_What you are asked to do_
Take the listing below and print exactly the lines starting at the line containing "Reviews (337, 13)" and ending at the line containing "August 2026 (252, 1250)", both ends included, and no others.

Segment Start: Input for this task

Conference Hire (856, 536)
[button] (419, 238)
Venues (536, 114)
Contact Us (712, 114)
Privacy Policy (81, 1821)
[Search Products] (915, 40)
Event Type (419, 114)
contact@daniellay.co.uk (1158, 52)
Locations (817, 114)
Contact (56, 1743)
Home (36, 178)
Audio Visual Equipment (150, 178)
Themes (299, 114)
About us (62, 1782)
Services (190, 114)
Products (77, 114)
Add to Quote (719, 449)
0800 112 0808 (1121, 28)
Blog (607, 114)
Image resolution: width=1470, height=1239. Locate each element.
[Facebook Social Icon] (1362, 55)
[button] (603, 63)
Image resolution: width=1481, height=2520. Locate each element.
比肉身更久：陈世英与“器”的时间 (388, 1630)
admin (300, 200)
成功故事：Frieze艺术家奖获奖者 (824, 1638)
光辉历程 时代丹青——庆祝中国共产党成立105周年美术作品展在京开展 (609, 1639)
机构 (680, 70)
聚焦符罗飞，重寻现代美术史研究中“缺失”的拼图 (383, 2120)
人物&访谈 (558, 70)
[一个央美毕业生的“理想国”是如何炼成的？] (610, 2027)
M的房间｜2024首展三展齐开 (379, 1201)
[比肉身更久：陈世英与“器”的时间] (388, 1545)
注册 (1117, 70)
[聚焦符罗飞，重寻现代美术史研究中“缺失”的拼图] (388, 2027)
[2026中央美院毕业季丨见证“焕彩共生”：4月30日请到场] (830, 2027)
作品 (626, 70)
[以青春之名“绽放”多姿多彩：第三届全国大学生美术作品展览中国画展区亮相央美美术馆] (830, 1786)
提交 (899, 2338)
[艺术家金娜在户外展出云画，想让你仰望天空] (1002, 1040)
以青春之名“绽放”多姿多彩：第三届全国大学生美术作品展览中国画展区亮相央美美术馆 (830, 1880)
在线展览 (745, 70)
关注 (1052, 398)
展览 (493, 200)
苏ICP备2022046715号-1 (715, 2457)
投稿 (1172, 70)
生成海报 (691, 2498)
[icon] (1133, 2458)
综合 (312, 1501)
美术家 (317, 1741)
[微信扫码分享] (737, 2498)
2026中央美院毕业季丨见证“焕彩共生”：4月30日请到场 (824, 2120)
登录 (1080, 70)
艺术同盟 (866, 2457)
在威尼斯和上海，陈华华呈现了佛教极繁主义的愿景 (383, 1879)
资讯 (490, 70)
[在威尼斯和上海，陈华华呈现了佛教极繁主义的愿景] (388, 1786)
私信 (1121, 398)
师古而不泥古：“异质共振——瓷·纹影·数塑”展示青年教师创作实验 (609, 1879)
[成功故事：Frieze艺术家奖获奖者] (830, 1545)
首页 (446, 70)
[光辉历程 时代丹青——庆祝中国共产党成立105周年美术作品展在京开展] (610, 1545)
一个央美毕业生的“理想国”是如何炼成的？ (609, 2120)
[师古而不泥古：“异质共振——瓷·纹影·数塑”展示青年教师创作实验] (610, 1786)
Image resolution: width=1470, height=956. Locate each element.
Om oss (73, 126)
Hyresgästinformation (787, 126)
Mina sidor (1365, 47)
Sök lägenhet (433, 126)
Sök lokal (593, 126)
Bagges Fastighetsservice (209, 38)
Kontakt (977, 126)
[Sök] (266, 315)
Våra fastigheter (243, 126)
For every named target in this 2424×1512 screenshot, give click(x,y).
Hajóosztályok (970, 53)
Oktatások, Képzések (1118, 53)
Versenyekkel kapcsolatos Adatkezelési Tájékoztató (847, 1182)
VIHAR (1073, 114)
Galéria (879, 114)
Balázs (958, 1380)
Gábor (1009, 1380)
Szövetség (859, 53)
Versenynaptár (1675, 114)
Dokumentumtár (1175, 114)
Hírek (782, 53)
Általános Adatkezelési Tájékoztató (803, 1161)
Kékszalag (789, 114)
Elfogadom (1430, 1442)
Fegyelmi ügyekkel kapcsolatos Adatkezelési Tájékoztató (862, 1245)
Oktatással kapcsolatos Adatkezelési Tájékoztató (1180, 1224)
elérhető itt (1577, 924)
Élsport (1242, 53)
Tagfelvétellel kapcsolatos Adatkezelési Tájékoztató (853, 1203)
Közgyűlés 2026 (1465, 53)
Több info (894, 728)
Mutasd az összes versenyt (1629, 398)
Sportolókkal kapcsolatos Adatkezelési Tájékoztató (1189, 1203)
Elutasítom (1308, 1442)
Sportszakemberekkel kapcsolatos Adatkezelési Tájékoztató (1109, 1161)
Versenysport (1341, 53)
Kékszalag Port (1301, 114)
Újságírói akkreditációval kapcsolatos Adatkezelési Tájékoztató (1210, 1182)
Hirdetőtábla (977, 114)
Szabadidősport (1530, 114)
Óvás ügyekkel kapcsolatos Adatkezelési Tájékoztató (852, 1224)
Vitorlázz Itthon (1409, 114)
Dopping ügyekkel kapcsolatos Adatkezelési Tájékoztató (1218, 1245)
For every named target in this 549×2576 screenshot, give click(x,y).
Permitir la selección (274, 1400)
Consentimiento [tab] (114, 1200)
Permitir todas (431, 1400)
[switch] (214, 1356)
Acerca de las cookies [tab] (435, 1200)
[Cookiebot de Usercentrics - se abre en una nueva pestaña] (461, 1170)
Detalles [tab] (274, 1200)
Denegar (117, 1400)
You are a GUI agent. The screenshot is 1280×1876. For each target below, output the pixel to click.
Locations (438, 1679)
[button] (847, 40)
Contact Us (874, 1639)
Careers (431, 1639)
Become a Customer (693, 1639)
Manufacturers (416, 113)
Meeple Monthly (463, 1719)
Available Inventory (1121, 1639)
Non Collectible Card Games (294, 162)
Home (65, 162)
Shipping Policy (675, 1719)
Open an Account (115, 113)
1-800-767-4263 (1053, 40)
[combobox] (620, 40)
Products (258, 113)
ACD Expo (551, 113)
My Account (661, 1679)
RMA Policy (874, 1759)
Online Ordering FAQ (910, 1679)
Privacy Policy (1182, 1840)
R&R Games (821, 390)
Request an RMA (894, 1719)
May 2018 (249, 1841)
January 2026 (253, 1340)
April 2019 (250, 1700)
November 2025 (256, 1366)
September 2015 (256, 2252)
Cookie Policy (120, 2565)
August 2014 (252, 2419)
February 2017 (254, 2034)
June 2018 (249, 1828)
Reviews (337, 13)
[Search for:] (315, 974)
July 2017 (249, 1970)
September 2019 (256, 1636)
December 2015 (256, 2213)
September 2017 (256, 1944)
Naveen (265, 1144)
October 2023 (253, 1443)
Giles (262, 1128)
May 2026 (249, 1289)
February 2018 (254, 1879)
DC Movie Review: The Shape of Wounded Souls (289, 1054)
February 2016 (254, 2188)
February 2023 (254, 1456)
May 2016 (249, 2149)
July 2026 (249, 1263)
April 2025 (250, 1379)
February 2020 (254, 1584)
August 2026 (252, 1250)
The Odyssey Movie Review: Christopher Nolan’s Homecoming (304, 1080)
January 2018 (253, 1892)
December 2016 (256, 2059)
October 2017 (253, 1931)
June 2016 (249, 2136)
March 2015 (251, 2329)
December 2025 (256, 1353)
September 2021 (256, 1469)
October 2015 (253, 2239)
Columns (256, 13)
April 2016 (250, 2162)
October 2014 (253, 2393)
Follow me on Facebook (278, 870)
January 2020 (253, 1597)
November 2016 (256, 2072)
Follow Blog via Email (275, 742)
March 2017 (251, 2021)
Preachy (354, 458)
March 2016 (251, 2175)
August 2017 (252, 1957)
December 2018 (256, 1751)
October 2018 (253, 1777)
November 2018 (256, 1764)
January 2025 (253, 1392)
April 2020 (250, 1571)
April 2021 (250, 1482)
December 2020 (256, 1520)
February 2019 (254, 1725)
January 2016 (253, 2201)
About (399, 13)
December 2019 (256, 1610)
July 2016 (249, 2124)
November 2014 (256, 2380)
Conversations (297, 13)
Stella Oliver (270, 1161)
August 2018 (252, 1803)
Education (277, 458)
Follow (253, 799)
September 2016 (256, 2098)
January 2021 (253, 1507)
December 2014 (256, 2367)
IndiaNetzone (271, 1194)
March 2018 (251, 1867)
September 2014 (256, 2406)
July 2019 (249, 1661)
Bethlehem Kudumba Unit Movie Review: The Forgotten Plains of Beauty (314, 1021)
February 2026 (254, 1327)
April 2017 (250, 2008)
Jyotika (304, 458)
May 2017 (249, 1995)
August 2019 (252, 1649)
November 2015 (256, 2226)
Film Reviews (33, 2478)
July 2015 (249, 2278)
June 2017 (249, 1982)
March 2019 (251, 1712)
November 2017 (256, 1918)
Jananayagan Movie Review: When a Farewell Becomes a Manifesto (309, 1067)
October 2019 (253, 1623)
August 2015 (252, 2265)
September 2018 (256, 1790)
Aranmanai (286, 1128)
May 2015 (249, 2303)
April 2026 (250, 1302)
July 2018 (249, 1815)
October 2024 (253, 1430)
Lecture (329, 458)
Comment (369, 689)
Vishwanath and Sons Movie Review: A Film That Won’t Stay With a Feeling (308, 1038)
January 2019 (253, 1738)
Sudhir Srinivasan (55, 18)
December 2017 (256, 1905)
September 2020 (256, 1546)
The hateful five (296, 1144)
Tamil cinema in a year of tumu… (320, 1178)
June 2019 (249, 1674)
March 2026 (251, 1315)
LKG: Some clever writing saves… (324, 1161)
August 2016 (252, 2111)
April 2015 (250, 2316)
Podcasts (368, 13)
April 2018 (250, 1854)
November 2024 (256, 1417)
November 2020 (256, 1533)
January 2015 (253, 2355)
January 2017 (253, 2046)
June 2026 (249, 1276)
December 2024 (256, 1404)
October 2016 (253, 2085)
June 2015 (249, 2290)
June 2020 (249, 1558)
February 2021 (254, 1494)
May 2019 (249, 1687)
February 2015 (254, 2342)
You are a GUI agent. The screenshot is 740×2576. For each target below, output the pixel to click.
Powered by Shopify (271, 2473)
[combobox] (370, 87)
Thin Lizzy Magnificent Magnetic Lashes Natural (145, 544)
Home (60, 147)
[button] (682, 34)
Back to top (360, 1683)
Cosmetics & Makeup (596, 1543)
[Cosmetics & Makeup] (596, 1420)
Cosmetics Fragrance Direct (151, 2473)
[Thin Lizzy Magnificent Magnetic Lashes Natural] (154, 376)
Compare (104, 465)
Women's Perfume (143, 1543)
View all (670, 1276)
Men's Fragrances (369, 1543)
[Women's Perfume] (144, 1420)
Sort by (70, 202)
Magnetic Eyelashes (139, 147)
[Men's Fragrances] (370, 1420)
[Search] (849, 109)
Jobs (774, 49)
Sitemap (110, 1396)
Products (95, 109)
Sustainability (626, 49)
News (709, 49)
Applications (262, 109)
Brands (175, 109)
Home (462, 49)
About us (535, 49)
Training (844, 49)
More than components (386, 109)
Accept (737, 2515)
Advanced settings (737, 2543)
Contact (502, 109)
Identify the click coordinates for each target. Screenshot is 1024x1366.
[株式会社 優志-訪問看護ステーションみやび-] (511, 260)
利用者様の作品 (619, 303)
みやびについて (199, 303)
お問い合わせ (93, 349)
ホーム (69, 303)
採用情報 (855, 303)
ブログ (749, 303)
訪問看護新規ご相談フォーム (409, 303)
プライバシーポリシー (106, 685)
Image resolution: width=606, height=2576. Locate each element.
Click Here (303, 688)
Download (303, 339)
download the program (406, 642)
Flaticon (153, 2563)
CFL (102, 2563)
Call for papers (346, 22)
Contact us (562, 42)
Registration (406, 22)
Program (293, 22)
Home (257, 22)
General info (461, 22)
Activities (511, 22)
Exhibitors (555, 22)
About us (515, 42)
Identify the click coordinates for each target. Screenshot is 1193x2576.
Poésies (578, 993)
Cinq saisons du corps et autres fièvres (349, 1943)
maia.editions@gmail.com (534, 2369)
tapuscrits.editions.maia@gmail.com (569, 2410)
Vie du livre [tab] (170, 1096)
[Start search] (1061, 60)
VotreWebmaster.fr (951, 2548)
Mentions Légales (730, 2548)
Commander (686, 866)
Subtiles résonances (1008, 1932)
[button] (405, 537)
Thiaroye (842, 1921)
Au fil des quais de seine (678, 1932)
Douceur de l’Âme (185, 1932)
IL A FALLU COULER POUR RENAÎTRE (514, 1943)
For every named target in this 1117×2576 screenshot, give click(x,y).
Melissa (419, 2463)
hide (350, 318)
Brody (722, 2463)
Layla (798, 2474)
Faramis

Segment End: Input for this task

_Output_
Reviews (337, 13)
[Search for:] (315, 974)
July 2017 (249, 1970)
September 2019 (256, 1636)
December 2015 (256, 2213)
September 2017 (256, 1944)
Naveen (265, 1144)
October 2023 (253, 1443)
Giles (262, 1128)
May 2026 (249, 1289)
February 2018 (254, 1879)
DC Movie Review: The Shape of Wounded Souls (289, 1054)
February 2016 (254, 2188)
February 2023 (254, 1456)
May 2016 (249, 2149)
July 2026 (249, 1263)
April 2025 (250, 1379)
February 2020 (254, 1584)
August 2026 (252, 1250)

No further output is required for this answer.